Two tragic deaths — reminders that life is fleeting, and to be cherished, as the smiling, singing Mrs. Nuñez did.

Compounding the tragedy are a couple of things: Our justice system failed to revoke Jackson's probation last week. There was cause — but a state judge took no action on it, instead, the Albuquerque Journal reports, continuing his probation.

So he robbed a bank on the city's east side, the amount still undisclosed — and police pursued him at high speed onto I-40. He turned off at Coors, and seconds later tore into Aragón-Nuñez's car.

The police had no way of knowing that their chase would lead to the young women's deaths — yet surely they, their department and law-enforcement agencies everywhere realize the risks of high-speed pursuit.

Whoever they're chasing, speeders or the likes of Jeremiah Jackson, police should know better than anyone that the danger to the public goes up exponentially with the speedometer needle. The person being pursued now is wielding a dangerous wheeled weapon, as Northern New Mexicans also have learned to our sorrow.

Officers must be given broad discretion — yet just as their departments demand caution in pulling and firing their weapons, there's got to be a high standard of care when gassing their vehicles.

Can't a backup car intercept the suspect? Can't a roadblock be made, or spike strips be laid in the fugitive's path? Maybe not in this case. But if the officer has the license number of the car in question, wouldn't it make more sense to end the chase and track down the vehicle later on? Maybe not; maybe the van was stolen. But is the eventual outcome of the case worth a ton and a half of metal in untrained hands hurtling down streets and highways?

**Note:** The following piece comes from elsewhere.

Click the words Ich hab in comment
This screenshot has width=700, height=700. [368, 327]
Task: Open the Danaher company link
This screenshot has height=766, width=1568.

According to some law-enforcement figures, perhaps outdated now that many police forces have responded to them, death strikes in a high percentage of police pursuits.

Albuquerque police have a policy of pursuing only violent felons; this one arguably comes under that category. Nonetheless, the department, too late as far as the families of these two young ladies are concerned, says it will review its pursuit policy.

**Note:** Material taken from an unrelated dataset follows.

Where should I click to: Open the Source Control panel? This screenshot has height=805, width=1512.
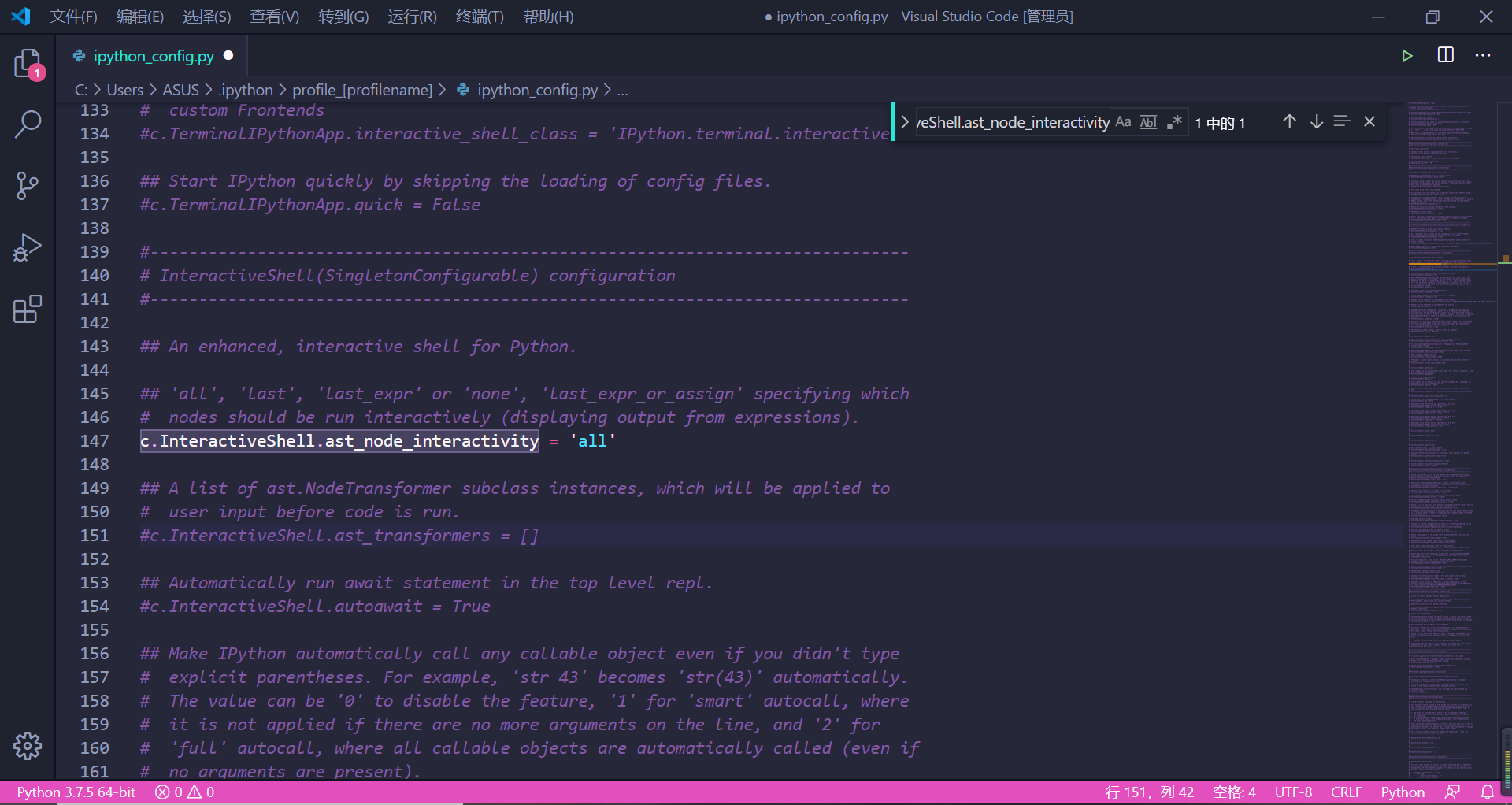tap(28, 185)
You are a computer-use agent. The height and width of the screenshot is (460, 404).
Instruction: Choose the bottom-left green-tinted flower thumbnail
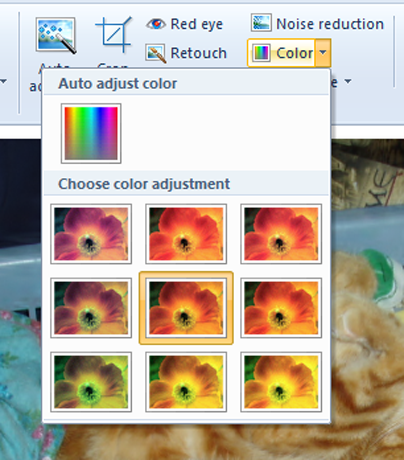[x=91, y=382]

It's a tough call: Permission to pursue, in many parts of the country, has resulted in fewer crimes, car thefts especially.

If police departments flatly prohibited pursuit, they'd be telling criminals to step on the gas and take their chances that the officer didn't get their number — or that they could alibi their way out of trouble. Law enforcers, and the justice system they represent, enjoy too little respect as it is.

So it comes down to being reasonable — somewhere between movie-style machismo and letting the bad guy go. Officers should err on the side of catching the bad guy later.

Intense police-academy training in pursuit techniques and philosophy must be urged on law-enforcement leaders — who, we hope, are discussing this case locally, thinking of ways to avoid another such incident and those that struck Santa Fe County a decade ago. Most of all, officers should be reminded to resist urges as old as horse posses — and use common sense.